Catherine McGuinness, Chairman of Policy and Resources at the City of London Corporation, discusses her upcoming trip to the United States, the impact of Brexit on the City of London and the future of the UK-US trading relationship …
I was elected as the City of London Corporation’s Chairman of Policy and Resources back in May. With Brexit on the horizon, my core goal is ensuring that the City remains and flourishes as the world’s premier international financial centre. Navigating these waters is not a solo mission. It will require strong cooperation with and support from our international partners.
Speaking of partnership, the fortunes of City of London and US businesses are deeply entwined. The US is the largest absolute investor in UK financial services. The UK houses around 500 US-owned financial services firms representing one third of all UK-based, overseas-owned financial services companies. This interaction generates growth and supports thousands of jobs on both sides of the Atlantic. In short, it is a relationship worth strengthening.
At the City of London Corporation, we work hard to maintain both these mutually beneficial relationships, and the trading environments required for a thriving international financial services sector. As such, we engage regularly with the main players on both here and in the US.
I will be travelling to New York and Washington in the first week of November where I will meet with business leaders, senior policymakers, legislators, regulators and wider stakeholders. I will be informing US-based stakeholders of developments in the UK and European political, economic and regulatory environment. I will also be outlining the City’s position on a range of policy issues which carry implications for the UK economy.
One such issue is the future of US regulatory environment. The City of London was active in shaping the post-crisis reforms in both the UK and US. Back in February, President Trump’s Executive Order 13772 called for a root and branch review of this regulatory system. The US Treasury has already published two comprehensive reports containing detailed recommendations. In conversations with regulators, I look forward to assessing the extent to which these recommendations will be enacted, and their potential impact on UK competitiveness. I will also be promoting the value of regulatory coherence in a globalised marketplace.

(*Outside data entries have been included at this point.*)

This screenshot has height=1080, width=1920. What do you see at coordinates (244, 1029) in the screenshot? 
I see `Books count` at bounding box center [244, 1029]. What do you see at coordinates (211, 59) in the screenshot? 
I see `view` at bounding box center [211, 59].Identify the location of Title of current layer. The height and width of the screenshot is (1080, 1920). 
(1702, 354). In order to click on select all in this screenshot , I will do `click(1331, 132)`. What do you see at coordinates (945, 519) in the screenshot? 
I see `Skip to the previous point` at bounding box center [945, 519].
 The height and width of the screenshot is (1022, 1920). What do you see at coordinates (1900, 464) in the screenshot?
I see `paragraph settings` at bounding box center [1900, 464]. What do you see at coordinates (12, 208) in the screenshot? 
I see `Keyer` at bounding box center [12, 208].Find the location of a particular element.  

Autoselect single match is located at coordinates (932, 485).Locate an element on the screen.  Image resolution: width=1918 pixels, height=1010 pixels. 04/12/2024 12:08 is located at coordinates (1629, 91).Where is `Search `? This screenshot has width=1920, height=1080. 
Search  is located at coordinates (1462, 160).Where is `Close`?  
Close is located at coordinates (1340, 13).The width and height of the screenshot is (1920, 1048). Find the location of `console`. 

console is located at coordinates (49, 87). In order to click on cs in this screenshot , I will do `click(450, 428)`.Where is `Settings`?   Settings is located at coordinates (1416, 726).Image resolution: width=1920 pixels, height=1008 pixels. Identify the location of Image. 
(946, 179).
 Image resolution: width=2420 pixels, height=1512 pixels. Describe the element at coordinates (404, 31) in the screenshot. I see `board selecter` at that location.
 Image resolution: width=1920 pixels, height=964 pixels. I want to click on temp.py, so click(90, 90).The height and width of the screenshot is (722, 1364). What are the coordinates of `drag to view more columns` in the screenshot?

I will be discussing the future UK-US trading relationship more broadly. This subject has filled many column inches over the last year. I want to dig down into the realities. I will be exploring the potential ways forward and, perhaps more importantly, the immediate opportunities for boosting mutual market access in services outside a broad FTA framework.
Brexit will, of course, be front of mind. My role in the US will be two-fold. Firstly, I will be underlining that the City’s unique strengths will endure irrespective of Brexit: our regulatory framework, our legal expertise, our favourable time zone, and our deep history which saw the Bank of England established over 80 years before the Declaration of Independence.
Secondly, I will be outlining the City’s core asks for the Brexit negotiations: achieving a Brexit comprised of transitional arrangements, which does not threaten our trading relationships, and guarantees continued access to talent for our firms. With all of our international partners looking on intently, it is imperative that we make progress on these three fronts.
I look forward to continuing to work closely with BritishAmerican Business on the future of the UK-US trading relationship.